Portland–Oregon Health Authority has been informed that the Centers for Disease Control and Prevention is investigating the death of an Oregon woman this week following immunization with Johnson & Johnson’s COVID-19 vaccine.
Information about the death has been sent to the CDC through the Vaccine Adverse Event Reporting System (VAERS), the national reporting system used to collect reports of adverse events after vaccination.
OHA was notified of the potential adverse event on April 20, two days after the CDC was notified on April 18. The Oregon resident, a woman in her 50s, received a dose of the Johnson & Johnson COVID-19 vaccine before the pause order on its use was issued. Until the investigation is complete, it cannot be concluded whether her death is related to the vaccine.
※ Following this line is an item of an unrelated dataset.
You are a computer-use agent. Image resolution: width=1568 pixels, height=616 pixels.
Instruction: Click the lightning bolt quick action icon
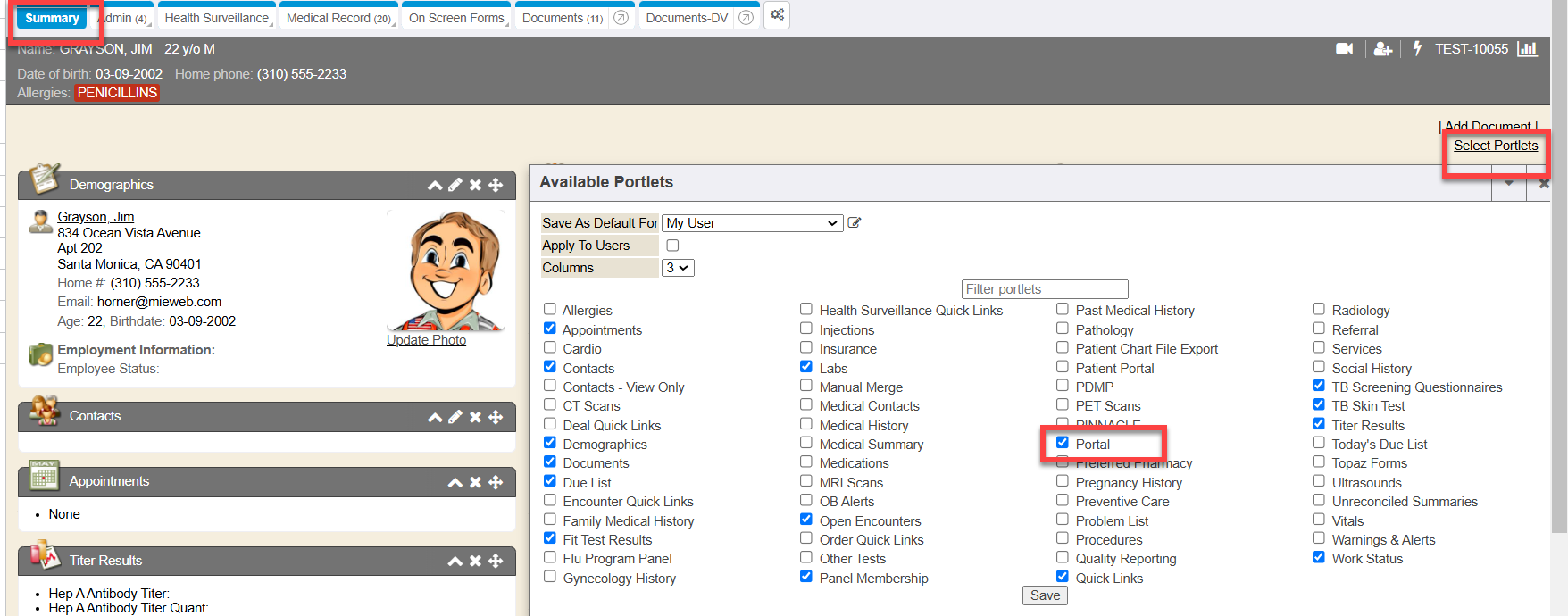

She developed a rare but serious blood clot within two weeks following vaccination. This blood clot was seen in combination with very low platelets. Prior to the issuance of the pause, cases of this serious blood clot had been identified among six women around the country who received the vaccine.
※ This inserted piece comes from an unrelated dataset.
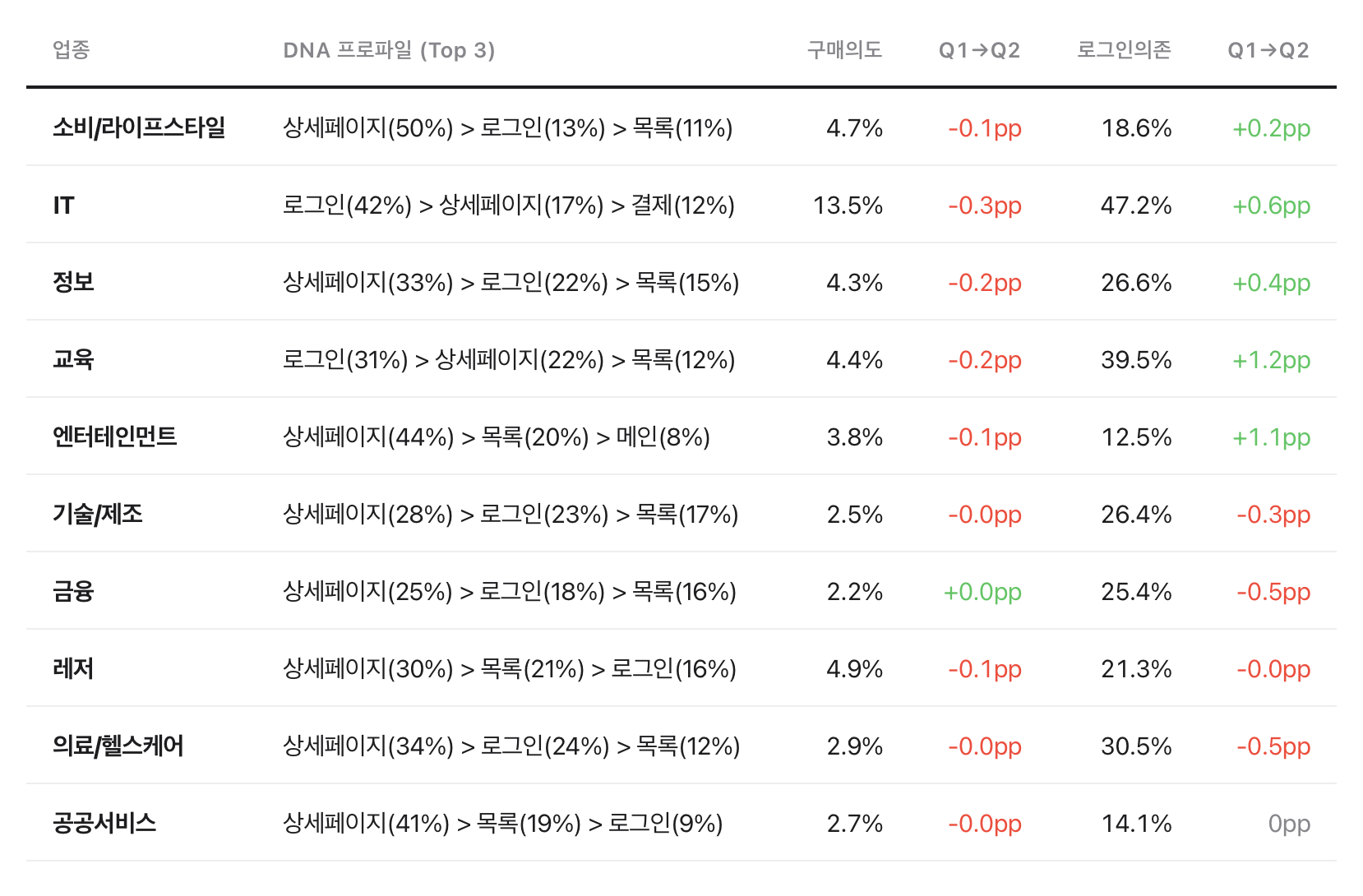
Task: Select the 엔터테인먼트 row label
Action: [x=115, y=437]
Health care providers are required to report certain adverse events after COVID-19 vaccines, in accordance with the emergency use authorization (EUA) for COVID-19 vaccines. These include serious adverse events, such as death, any life-threatening event and inpatient hospitalization. At the time of the CDC–FDA pause recommendation, about 7.5 million doses of the Johnson & Johnson vaccine had been administered in the United States, with more than 87,000 doses having been administered at locations throughout Oregon.
The case in Oregon will add to the evidence of potential risk associated with Johnson & Johnson vaccine. The Advisory Committee on Immunization Practices (ACIP) will review the data accumulated to date and weigh the risks and benefits of the vaccine. These considerations will inform the ACIP’s recommendations regarding use of the vaccine going forward.